Austerity plan fails key tests, OPSEU tells Finance Minister
TORONTO, July 20 /CNW/ - Ontario Finance Minister Dwight Duncan's plan to cut the province's budget deficit fails three key tests, the president of the Ontario Public Service Employees Union says.
"The members of our union will support a deficit-reduction strategy that is fair to people, protects the public services Ontarians need, and strengthens our economy," OPSEU President Warren (Smokey) Thomas said. "The government's plan fails all three of these tests."
Thomas and other labour leaders met with Duncan today in Toronto to discuss deficit reduction plans, but the Minister announced nothing that was not already contained in the March 25 Ontario Budget. He hinted at further meetings with unions later this summer.
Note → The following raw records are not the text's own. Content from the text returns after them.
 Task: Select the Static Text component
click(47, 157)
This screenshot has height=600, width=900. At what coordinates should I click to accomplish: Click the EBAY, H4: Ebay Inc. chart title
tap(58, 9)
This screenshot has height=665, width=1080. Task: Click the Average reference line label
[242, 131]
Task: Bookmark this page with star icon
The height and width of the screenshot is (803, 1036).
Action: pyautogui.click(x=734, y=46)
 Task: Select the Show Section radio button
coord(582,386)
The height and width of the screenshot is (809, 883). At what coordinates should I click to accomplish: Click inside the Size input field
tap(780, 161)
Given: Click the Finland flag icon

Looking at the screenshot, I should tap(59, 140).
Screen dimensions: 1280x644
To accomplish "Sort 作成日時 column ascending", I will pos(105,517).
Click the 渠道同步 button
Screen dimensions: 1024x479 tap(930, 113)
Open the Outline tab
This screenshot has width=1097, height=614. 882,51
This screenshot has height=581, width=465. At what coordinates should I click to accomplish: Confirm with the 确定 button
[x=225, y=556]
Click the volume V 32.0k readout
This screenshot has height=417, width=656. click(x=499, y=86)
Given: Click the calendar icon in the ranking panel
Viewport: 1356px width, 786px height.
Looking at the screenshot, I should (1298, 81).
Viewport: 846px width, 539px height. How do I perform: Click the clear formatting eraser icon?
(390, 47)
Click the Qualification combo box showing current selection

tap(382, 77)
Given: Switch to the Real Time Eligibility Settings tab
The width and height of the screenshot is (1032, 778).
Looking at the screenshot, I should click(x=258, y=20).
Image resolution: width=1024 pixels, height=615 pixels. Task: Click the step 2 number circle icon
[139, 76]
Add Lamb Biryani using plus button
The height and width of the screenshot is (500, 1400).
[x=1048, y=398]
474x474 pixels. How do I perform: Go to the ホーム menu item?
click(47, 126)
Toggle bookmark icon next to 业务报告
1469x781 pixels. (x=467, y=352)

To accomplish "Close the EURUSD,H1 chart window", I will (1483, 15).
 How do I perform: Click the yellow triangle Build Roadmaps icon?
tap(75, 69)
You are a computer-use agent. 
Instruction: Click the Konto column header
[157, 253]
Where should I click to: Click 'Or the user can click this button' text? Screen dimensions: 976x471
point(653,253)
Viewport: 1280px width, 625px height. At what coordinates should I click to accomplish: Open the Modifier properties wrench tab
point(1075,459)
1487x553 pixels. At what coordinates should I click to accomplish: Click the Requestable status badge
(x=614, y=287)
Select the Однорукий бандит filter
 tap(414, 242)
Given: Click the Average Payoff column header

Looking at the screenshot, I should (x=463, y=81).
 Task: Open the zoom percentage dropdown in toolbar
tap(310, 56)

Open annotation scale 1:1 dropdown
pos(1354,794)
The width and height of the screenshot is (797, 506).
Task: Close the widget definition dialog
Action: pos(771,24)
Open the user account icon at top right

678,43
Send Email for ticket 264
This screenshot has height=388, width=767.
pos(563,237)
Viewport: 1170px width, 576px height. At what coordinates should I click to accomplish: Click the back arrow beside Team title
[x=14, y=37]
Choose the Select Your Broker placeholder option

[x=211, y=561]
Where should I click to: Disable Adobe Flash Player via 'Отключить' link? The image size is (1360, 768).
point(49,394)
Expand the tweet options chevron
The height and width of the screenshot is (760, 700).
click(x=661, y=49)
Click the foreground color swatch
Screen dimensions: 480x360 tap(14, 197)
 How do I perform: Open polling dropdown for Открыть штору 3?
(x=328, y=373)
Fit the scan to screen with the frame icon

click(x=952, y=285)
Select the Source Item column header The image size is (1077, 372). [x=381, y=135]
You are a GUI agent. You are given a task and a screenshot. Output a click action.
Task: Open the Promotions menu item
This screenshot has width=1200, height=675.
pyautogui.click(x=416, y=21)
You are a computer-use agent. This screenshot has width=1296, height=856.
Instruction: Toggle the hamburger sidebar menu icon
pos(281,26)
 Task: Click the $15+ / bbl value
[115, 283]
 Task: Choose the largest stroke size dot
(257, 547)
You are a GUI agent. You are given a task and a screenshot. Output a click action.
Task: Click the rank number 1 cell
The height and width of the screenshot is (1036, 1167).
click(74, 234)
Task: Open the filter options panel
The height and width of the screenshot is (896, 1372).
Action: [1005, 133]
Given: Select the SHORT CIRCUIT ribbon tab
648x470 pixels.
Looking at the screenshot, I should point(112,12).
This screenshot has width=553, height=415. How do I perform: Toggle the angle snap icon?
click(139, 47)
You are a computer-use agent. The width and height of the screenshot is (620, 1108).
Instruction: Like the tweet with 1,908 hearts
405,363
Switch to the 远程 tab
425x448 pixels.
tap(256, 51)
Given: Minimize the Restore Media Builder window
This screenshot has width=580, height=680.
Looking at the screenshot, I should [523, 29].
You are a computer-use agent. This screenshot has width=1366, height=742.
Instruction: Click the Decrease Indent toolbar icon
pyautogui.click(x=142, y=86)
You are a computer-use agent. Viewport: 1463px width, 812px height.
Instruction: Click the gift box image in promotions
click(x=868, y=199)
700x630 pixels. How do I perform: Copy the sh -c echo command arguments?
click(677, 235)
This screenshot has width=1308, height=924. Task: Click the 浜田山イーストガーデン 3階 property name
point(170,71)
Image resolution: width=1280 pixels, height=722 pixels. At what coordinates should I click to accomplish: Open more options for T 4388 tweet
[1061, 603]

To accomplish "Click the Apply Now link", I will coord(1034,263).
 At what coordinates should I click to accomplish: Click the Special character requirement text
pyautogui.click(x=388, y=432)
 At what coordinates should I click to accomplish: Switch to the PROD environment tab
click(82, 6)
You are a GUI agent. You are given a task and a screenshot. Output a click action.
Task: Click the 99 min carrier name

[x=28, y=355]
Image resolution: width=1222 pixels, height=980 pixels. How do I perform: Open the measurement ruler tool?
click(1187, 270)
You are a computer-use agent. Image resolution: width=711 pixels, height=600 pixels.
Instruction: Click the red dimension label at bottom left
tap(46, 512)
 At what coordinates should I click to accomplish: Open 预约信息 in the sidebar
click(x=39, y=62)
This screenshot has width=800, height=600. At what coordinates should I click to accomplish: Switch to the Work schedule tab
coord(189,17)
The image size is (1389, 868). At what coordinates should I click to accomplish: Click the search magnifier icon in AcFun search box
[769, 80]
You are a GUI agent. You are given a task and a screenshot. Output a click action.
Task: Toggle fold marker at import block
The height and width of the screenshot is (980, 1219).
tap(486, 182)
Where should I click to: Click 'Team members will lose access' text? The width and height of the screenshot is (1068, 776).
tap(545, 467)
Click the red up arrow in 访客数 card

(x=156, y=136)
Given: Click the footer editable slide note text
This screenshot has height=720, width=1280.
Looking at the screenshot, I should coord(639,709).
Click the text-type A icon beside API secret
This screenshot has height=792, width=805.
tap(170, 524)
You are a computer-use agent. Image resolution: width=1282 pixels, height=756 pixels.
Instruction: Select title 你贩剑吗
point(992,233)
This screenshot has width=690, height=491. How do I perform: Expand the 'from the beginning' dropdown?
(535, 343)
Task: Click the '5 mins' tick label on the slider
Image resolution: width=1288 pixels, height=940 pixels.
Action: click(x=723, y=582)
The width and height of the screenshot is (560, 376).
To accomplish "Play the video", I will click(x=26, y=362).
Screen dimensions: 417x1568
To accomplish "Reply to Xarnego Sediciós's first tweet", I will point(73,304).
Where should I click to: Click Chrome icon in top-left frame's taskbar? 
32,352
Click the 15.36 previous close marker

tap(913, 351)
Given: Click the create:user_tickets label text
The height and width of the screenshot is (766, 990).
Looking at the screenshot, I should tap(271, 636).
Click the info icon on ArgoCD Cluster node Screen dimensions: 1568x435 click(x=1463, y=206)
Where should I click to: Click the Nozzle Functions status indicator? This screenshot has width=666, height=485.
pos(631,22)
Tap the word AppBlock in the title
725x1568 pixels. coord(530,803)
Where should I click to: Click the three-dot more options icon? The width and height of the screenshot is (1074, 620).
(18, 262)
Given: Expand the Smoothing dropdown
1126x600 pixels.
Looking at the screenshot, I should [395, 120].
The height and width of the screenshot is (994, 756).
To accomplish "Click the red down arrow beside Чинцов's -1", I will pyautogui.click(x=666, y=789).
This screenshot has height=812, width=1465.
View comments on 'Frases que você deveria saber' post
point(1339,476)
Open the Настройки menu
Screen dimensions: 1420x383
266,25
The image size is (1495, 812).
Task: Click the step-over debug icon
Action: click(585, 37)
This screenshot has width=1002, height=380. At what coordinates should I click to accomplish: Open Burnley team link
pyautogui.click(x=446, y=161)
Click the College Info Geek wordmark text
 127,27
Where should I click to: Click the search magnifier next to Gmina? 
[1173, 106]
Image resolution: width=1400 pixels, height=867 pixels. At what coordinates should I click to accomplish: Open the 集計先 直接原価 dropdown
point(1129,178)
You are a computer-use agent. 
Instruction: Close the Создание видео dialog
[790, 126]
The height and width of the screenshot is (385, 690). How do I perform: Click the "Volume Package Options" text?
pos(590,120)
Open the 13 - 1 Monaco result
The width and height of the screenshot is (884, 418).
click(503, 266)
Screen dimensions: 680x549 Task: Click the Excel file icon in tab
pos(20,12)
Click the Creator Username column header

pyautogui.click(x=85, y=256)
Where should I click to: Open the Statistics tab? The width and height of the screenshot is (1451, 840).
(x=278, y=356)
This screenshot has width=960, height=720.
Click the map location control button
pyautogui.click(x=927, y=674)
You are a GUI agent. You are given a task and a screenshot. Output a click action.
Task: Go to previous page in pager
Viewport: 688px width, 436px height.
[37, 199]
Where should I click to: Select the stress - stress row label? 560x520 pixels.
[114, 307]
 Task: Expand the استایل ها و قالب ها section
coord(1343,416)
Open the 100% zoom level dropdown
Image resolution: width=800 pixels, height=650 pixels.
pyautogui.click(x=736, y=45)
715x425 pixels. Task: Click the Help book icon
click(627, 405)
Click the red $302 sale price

The government's austerity plan, which is intended to cut public sector salaries by the rate of inflation, is not fair to public employees who did nothing to create the economic crisis that caused the deficit, Thomas said.
"Under Dwight Duncan's proposal, a part-time worker making $20,000 a year in a group home will sacrifice an extra $400 a year to reduce the deficit, while an RBC investment banker making $12 million a year won't pay a penny. This is clearly unfair and the Minister needs to address it."
The Minister has no plan to protect public services from deficit-cutting, Thomas added, noting that hundreds of layoffs are planned in the Ontario Public Service alone and hundreds more are happening in hospitals. Vital social services have been in crisis for more than a decade, he added.
"In this province we have children's aid societies facing bankruptcy and children with mental health issues who grow up before they can get help," Thomas said. "As a society we are failing our citizens and our children. We have to stop punishing innocent victims, deficit or no deficit."
Cutting public sector wages will harm the economic recovery at a critical time, Thomas said.
"While a recovery is under way, and will ultimately go a long way towards paying down the deficit automatically, Ontario is not out of the woods yet," he said. "Many hard-hit households and communities depend on public sector wages to survive. Cutting back on those wages can only slow down the recovery and extend the time it takes to pay down the deficit."
OPSEU is in favour of dialogue with the government, Thomas said, but any dialogue must respect the rules of free collective bargaining.
"As far as we're concerned, the only place for this dialogue is at the bargaining table or, where that fails, at arbitration," he said. "That's where we'll be focusing our energies."